A música compilada (ou música de arquivo, numa analogia à imagem de arquivo) é uma daquelas que pode se estabelecer a partir de uma heterogeneidade drástica em relação à tomada visual e à circunstância de mundo fílmico. Industrial Britain e Terra sem pão são dois exemplos emblemáticos. O primeiro faz uso extensivo de música compilada composta no período romântico, como Coriolan Overture de Beethoven; o segundo faz uso extensivo da também romântica Quarta sinfonia de Brahms.

Hanns Eisler, em outro tipo de exemplo, reutiliza em New Earth composições de própria autoria feitas anteriormente para os filmes Song of heroes e Kuhle Wampe (Suite para orquestra nº 3 e 4, Die Ballade von den Säckeschmeißern).

Contudo, apresentar esse tipo de heterogeneidade não significa necessariamente que a música compilada não estabeleça relações com as imagens, com o mundo fílmico e com os outros sons, seja no âmbito dramático, épico ou no âmbito do objeto/temática/espaço/tempo fílmico – mesmo porque a marca da música compilada é sua heterogeneidade temporal (já que sua tomada se localiza num passado em relação à realização do filme como um todo) e não necessariamente a heterogeneidade espacial com o mundo fílmico.

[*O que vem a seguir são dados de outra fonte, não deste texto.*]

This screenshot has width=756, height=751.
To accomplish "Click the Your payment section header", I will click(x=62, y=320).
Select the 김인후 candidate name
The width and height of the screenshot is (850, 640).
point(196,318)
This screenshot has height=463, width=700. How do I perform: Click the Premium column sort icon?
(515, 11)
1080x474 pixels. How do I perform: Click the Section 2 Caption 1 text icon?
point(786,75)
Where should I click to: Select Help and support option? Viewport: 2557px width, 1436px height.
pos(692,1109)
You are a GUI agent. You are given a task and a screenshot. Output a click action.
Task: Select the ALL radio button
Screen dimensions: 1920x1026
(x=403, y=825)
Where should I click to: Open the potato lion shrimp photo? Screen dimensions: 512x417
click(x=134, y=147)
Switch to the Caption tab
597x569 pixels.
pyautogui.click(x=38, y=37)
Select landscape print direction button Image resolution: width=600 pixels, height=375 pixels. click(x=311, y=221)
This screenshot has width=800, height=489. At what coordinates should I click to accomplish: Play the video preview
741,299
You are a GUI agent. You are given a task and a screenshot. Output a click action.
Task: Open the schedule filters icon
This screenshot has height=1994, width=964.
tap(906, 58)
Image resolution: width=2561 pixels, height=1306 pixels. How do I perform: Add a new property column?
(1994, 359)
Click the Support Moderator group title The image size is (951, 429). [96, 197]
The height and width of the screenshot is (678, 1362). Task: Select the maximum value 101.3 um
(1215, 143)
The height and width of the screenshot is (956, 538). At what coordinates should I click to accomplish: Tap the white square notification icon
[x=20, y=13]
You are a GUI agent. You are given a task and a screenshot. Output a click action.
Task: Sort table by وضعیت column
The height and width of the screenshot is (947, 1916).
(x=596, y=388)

Em relação às funções épicas e dramáticas, Hanns Eisler, com sua música compilada em New Earth, por exemplo, une e particiona planos, sequências, temáticas e cadencia paralelismos sensoriais e ritmos intraplano. Em The forgotten village, por exemplo, é usada a canção tradicional mexicana El muchacho alegre, compilada. O filme trata de uma vila mexicana e a música, que é cantada em espanhol, relaciona-se diretamente e minimamente, ao menos para o público norte- americano, ao povo ou ao território mexicano.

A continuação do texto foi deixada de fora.